Madisonville kasabası küçük sakin, suç oranının düşük olduğu bir kasabadır. Ama bir gece kasabaya bomba gibi düşen vahşi bir cinayet işlenir.
Kurban kasabanın eski şerifi Sam Means; kan gölünün ortasında elleri arkadan bağlı ve bir çok kere bıçaklanmış olarak bulunur.
Karen Harding, en son amcasının evine gittiğini ve onu kan gölünün ortasında gördüğünü hatırlıyor.
Şu an hiç bilmediği bir yerde gözlerini açmış ve kendini karanlığın içinde kelepçelenmiş halde bulur.
Peki amcasına ve ona bunu kim yaptı? Kasabanın korunup kollanan çocuğu olan kocası mı? Yoksa başka biri mi?
•
Daha önce yazarın #ölümpeygamberi kitabını okumuş ve sevmemiştim. Ama tabi ben yıldım mı yılmadım. Diğer kitaplarını okurum ne olacak dedim.Kitap kolay okunuyor ama bazı yerlerde polisleri o olay yerinden alıp, kendim gidesim geldi.

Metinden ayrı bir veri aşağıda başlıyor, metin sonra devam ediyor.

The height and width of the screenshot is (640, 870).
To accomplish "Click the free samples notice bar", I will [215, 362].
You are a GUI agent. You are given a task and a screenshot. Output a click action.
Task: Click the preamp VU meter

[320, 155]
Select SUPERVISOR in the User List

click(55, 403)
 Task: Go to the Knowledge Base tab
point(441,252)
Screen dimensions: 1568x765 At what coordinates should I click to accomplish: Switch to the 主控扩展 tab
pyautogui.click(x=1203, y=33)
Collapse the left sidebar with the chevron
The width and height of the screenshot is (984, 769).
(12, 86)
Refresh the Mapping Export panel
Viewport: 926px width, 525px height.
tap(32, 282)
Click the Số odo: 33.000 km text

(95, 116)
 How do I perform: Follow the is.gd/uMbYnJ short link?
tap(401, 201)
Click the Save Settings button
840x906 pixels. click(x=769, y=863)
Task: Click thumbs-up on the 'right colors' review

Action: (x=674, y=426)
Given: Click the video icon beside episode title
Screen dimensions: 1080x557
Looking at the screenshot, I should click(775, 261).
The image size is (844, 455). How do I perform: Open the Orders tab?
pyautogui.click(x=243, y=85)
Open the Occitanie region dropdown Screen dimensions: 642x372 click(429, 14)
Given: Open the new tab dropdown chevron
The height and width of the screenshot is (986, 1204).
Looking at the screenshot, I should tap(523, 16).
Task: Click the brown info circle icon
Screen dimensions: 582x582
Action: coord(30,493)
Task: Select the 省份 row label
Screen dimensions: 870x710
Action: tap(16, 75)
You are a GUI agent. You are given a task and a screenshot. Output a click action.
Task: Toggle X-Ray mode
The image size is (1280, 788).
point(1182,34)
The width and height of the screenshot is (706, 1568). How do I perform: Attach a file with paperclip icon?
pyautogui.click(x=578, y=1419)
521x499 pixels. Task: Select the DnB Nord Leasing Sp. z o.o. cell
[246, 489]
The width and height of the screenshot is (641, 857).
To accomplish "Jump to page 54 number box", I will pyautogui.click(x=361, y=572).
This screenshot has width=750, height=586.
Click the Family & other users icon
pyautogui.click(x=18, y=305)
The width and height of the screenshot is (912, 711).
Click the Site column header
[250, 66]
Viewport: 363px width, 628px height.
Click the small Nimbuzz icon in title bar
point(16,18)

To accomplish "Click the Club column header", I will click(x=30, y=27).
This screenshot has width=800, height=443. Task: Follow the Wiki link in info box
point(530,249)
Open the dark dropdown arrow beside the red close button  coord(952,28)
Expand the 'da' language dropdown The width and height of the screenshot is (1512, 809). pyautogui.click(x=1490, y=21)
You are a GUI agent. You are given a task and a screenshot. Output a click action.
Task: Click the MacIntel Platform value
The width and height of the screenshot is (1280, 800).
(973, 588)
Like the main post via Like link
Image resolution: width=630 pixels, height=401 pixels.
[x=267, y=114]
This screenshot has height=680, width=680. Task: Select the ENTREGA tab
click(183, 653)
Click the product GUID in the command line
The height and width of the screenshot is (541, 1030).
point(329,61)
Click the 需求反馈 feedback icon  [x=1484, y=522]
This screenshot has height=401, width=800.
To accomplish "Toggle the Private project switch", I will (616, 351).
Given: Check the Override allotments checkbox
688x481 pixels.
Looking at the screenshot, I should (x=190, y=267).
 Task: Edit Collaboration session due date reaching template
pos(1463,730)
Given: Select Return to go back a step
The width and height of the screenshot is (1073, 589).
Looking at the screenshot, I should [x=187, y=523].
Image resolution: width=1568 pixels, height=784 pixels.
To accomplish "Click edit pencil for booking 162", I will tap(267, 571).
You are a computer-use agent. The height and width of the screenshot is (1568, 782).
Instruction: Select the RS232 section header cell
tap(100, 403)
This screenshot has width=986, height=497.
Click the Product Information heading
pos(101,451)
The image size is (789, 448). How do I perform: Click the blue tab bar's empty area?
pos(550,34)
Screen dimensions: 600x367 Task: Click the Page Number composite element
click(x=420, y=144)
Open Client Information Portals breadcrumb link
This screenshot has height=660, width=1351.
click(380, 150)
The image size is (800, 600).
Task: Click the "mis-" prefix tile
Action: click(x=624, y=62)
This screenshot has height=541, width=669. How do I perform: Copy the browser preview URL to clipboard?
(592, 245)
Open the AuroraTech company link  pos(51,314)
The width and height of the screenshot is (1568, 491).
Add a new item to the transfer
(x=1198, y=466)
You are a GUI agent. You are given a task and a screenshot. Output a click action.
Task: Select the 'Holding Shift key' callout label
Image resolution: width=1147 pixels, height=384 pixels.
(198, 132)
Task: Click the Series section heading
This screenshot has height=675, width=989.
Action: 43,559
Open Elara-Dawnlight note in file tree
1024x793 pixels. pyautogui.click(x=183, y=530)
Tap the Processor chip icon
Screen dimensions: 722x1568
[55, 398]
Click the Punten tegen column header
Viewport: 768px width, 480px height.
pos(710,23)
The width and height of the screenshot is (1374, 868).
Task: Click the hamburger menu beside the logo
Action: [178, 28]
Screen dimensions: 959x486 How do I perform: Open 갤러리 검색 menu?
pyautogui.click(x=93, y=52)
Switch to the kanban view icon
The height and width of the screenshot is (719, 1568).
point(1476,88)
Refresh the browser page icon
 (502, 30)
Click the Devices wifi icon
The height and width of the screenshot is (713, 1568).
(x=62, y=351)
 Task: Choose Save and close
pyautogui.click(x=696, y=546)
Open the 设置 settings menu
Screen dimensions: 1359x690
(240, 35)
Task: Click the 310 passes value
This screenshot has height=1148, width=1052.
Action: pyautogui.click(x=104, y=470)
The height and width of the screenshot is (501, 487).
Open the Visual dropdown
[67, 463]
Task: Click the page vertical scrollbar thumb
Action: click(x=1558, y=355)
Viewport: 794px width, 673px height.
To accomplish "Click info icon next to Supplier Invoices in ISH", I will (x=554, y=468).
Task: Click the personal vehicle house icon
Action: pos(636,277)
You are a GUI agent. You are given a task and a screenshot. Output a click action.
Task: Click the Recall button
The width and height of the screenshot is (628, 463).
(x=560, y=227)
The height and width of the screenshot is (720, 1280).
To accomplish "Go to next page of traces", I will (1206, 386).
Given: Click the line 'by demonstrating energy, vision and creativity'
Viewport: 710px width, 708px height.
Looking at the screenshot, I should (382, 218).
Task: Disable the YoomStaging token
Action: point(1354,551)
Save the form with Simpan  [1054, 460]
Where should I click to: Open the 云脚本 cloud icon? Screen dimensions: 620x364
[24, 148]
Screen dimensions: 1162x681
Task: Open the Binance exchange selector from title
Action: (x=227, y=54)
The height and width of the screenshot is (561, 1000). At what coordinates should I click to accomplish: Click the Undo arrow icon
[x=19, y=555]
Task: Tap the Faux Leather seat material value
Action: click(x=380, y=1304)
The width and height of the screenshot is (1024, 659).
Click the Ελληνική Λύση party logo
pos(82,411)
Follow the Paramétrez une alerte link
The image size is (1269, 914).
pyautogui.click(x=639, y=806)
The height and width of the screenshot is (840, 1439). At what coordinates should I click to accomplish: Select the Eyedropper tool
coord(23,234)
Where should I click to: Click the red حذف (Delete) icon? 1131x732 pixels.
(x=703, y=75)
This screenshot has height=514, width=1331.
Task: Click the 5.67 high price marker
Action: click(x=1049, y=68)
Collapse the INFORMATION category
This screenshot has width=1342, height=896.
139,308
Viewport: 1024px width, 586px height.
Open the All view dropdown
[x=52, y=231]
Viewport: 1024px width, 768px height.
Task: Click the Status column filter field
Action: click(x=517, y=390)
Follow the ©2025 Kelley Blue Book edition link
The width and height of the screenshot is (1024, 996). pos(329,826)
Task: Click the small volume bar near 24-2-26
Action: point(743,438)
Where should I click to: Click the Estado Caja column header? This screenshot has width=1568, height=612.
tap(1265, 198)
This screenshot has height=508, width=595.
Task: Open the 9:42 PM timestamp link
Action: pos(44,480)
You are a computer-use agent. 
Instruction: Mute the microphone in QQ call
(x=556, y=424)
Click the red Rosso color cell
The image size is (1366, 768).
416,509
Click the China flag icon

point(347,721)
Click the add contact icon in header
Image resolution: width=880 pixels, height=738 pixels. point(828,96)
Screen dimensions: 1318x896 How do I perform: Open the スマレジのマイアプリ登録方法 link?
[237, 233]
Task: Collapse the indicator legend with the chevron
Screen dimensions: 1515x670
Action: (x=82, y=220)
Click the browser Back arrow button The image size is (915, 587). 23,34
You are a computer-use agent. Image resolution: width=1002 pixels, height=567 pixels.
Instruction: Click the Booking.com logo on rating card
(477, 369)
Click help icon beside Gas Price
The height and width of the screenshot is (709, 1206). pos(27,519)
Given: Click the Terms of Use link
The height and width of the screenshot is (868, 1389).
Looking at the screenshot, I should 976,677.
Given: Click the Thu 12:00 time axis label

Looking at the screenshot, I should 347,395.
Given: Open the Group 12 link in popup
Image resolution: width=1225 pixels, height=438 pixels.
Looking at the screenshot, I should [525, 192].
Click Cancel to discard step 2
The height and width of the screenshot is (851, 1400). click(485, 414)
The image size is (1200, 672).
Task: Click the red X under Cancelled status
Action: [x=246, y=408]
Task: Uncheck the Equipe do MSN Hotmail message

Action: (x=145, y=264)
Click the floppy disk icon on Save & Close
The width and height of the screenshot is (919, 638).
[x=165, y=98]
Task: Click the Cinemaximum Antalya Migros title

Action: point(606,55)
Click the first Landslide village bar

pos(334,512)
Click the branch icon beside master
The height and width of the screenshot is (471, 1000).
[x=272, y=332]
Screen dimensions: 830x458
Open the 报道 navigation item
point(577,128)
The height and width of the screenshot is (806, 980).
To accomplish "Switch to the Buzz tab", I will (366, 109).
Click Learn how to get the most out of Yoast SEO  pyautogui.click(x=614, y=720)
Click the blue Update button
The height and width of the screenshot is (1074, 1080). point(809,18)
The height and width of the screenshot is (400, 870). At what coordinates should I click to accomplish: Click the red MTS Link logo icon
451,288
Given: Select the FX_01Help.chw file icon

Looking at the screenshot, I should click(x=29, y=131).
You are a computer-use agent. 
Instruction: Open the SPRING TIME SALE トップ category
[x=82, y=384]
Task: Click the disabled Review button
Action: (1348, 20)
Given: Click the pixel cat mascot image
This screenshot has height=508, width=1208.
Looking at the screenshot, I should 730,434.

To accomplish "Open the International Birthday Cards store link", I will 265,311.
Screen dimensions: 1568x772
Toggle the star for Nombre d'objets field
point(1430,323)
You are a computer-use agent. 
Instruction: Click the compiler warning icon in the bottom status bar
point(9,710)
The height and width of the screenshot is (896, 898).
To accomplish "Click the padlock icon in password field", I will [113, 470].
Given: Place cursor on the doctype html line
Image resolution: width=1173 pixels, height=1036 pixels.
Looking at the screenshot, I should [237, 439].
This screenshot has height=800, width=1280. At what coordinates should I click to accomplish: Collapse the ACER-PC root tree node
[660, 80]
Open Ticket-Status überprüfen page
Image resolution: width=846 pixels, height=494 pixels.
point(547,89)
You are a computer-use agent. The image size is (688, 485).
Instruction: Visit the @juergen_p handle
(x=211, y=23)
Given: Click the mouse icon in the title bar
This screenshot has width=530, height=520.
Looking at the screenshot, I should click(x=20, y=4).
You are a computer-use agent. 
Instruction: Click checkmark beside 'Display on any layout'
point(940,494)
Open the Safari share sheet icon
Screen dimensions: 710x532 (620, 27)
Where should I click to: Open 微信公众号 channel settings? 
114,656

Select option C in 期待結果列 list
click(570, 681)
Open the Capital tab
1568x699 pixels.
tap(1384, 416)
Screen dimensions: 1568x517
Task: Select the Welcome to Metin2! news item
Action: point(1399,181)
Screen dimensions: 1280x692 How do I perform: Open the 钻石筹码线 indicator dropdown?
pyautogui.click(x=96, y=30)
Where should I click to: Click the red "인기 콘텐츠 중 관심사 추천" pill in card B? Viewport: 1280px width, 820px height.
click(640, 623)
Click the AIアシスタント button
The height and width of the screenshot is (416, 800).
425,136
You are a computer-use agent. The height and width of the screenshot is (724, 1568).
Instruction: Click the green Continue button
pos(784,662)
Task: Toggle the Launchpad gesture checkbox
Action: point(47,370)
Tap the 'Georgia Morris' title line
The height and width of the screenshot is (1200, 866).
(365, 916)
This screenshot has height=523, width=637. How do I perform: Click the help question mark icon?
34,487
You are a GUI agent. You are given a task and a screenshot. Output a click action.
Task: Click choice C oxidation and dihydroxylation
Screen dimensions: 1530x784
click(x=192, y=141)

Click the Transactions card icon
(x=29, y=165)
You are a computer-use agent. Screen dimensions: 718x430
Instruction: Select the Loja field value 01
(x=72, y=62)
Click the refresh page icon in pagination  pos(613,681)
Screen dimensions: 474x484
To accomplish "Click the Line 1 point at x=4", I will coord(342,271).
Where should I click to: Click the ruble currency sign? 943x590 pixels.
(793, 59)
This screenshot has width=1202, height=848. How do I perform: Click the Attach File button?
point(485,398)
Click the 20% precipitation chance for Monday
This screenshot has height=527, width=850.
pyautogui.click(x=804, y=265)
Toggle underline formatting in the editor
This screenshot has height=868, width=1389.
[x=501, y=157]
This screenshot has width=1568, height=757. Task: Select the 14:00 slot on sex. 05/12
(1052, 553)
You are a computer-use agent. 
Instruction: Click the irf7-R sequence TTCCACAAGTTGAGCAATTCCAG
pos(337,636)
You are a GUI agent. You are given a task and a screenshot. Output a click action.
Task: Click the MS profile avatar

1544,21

Kadın karakterimiz kitabın arkasında otuz
altı yaşında, kitapta en son otuz dört olarak çıkıyor karşımıza, vallahi kaçırılınca otuz dört diyor, heralde iki sene kayıp kaldı ama ben orayı kaçırmışımacemi bir polis dedektifimiz var ve o gece nöbetçi olduğu için böylesi büyük bir olaya dahil oluyor. Ve gider gitmez de ne olay yeri ne kural tanıyor yanına da daha kıdemli bir dedektif veriyorlar zamanla ama küçük kasabada en büyük suç hırsızlık olduğunu düşünürseniz ne kadar deneyimli siz düşünün ve her fırsatta yemek molası ve kahve molası verip durmaları hey! hey! ortada umursamadığınız kayıp bir kadın ve ölü bir adam var. Ama siz baş şüphelinizi sorguya götürürken bile yemek yeme derdindesiniz benim bile karnım acıktı bunlar yüzünden şaka bir yana geçmiş ve günümüz olarak ilerleyen kitap konu
olarak güzel ama yazar gereksiz yere uzatmış. 300 sayfa olacak kitabı 500 küsur sayfa yazmış. O da bir yerden sonra sıkıyor insanı. Gereksiz detaylar olmasa tavsiye ederdim ama şu an size bırakıyorum.